Rewrite the listing below with "page link" changed to "tab" wherever it occurs, leaving everything else the same. Omit the pictures from your answer.

** start DATA FOR THIS TASK **

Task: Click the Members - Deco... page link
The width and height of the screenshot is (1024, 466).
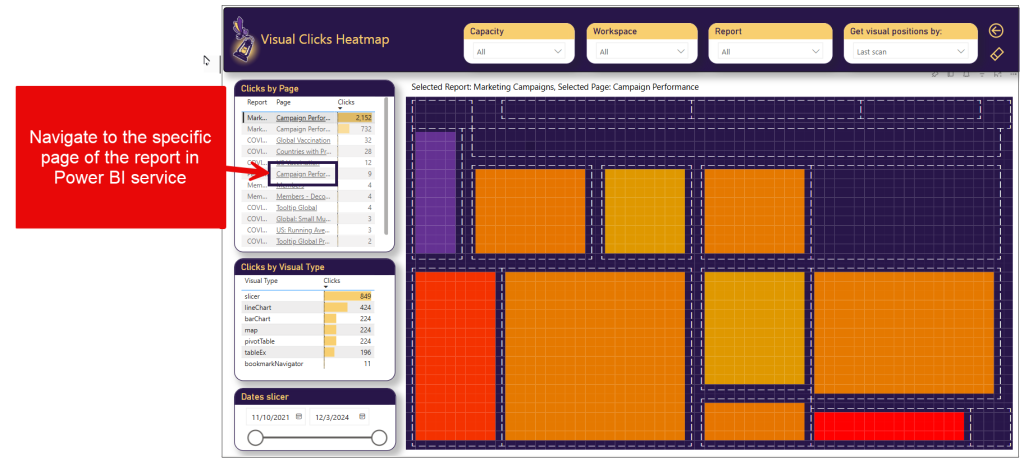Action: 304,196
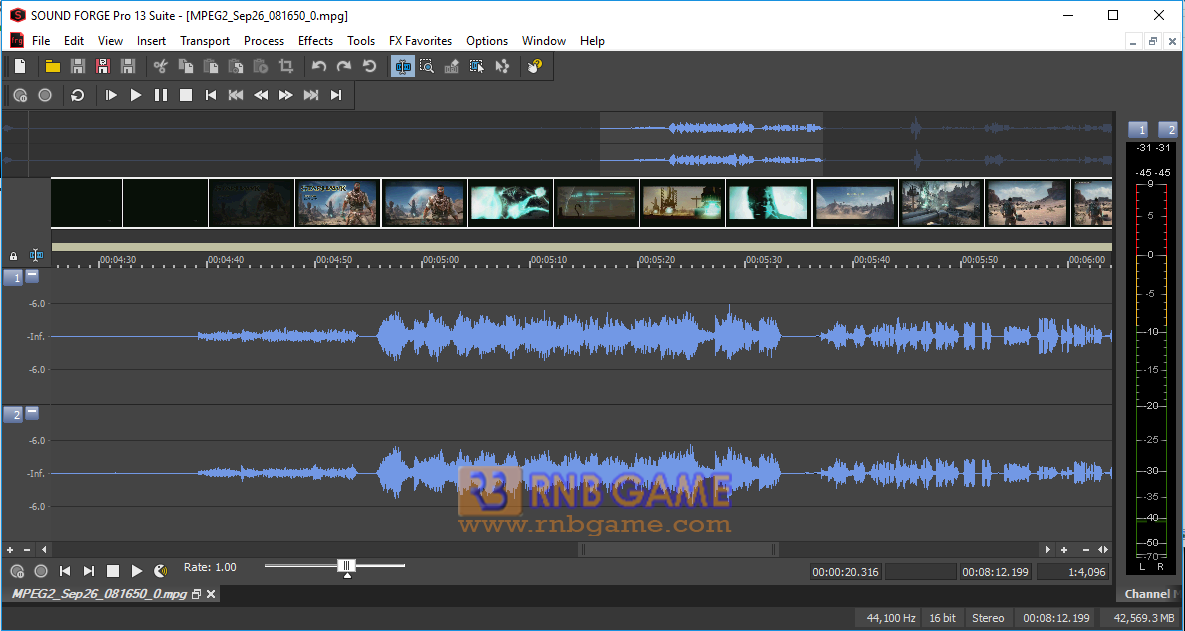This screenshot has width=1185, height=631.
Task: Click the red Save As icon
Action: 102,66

** end DATA FOR THIS TASK **

_RESPONSE TO THE EXERCISE_
Task: Click the Members - Deco... tab
The width and height of the screenshot is (1024, 466).
Action: 304,196
This screenshot has width=1185, height=631.
Task: Click the red Save As icon
Action: 102,66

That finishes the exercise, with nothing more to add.